A runway is the single most safety-critical piece of civil infrastructure a nation operates. Surface cracks, subsidence, rubber contamination and foreign-object debris (FOD) are invisible from the tower and expensive to assess on the ground — conventional inspection means closing the asset. Civil aviation authorities relying solely on periodic ground surveys operate with structural blind spots that grow between inspection cycles, particularly at regional airports that lack full-time pavement engineers.
A constellation of very-high-resolution optical and X-band SAR microsatellites changes the inspection cadence without touching the airfield. Sub-metre optical passes reveal surface staining, painted-marking wear and visible cracking. Repeat-pass InSAR detects millimetre-scale differential settlement across runway thresholds — the early signature of foundation failure — weeks before it becomes a hazard. Combined, the two modalities give a civil aviation authority a continuous, evidence-based pavement health record for every airport in-country, not just the hub.

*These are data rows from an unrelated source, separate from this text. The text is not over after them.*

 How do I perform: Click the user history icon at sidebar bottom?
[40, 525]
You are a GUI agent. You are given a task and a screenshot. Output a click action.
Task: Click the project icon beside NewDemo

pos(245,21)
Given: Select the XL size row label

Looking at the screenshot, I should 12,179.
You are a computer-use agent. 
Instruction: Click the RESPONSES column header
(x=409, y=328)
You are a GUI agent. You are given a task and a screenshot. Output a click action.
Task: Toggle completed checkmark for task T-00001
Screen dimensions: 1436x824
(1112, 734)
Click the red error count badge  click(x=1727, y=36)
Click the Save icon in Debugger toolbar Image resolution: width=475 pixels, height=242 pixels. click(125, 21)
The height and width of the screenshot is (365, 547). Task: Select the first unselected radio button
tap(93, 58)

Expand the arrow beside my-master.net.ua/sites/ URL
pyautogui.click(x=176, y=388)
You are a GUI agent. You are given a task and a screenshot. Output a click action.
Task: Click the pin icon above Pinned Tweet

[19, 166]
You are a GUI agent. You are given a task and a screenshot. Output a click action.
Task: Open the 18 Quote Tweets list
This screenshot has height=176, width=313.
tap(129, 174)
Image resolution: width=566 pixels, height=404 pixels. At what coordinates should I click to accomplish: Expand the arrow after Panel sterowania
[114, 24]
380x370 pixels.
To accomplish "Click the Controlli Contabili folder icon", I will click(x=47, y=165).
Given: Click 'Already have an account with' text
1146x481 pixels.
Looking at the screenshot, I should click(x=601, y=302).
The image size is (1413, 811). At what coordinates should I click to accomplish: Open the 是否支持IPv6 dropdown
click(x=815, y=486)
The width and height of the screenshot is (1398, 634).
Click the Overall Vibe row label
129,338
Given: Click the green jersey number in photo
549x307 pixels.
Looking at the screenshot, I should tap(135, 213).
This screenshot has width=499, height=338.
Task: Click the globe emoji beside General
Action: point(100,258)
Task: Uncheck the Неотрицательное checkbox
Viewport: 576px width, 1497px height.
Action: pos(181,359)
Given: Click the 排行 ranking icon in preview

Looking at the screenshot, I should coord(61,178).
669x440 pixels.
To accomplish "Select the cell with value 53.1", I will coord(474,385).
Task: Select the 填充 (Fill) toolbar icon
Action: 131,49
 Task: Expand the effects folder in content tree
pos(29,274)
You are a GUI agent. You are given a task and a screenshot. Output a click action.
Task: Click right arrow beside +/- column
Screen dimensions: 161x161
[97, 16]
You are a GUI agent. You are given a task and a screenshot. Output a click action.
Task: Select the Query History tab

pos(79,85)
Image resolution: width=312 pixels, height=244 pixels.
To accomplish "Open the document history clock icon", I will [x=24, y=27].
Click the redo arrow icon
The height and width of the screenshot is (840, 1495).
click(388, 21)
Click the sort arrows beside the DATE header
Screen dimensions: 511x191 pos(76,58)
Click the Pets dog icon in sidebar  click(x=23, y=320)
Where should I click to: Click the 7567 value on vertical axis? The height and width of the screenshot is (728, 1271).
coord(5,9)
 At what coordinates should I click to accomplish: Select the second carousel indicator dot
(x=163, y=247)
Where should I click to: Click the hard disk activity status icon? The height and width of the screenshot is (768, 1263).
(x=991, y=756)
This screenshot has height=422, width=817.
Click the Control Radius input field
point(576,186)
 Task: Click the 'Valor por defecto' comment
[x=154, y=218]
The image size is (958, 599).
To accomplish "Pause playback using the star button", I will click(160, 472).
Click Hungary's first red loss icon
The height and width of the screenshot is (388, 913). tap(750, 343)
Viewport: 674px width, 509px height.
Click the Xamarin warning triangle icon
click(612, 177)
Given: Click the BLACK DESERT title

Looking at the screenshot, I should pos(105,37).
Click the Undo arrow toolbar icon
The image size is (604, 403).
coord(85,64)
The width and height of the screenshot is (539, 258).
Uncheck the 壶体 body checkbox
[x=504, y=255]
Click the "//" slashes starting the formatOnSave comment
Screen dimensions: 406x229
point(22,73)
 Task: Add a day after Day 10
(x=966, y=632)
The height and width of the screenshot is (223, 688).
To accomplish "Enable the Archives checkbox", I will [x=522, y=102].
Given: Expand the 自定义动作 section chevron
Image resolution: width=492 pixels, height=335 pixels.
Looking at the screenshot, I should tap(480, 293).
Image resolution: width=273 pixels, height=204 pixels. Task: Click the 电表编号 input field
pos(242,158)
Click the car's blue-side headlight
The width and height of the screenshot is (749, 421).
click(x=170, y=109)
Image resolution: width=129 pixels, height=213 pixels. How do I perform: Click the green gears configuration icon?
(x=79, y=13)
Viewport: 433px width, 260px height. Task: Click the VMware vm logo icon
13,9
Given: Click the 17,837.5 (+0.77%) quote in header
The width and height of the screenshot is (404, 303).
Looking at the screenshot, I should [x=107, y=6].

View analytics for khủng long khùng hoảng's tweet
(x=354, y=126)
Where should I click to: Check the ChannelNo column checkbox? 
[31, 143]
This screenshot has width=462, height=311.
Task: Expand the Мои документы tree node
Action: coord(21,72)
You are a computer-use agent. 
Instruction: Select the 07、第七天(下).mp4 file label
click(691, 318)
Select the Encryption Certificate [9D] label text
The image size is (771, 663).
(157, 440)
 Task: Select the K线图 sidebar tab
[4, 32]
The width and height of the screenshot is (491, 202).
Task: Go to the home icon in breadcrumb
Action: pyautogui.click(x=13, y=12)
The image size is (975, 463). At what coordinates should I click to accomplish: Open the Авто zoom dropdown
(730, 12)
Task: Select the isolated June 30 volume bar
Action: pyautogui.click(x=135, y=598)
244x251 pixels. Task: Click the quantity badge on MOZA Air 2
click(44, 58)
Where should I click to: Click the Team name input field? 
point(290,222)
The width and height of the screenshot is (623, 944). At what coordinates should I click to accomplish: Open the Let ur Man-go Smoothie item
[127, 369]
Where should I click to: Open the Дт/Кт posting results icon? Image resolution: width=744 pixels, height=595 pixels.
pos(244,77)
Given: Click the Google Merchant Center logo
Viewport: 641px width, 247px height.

The operational outcome is a shift from reactive emergency repairs to scheduled, budget-predictable maintenance. Authorities can prioritise resurfacing contracts, defend capital budgets with satellite-derived evidence, and demonstrate ICAO Safety Management System compliance without relying on third-party inspection firms whose availability and pricing they cannot control. For a nation with dozens of regional airstrips, this is the only scalable alternative to systematic underinvestment.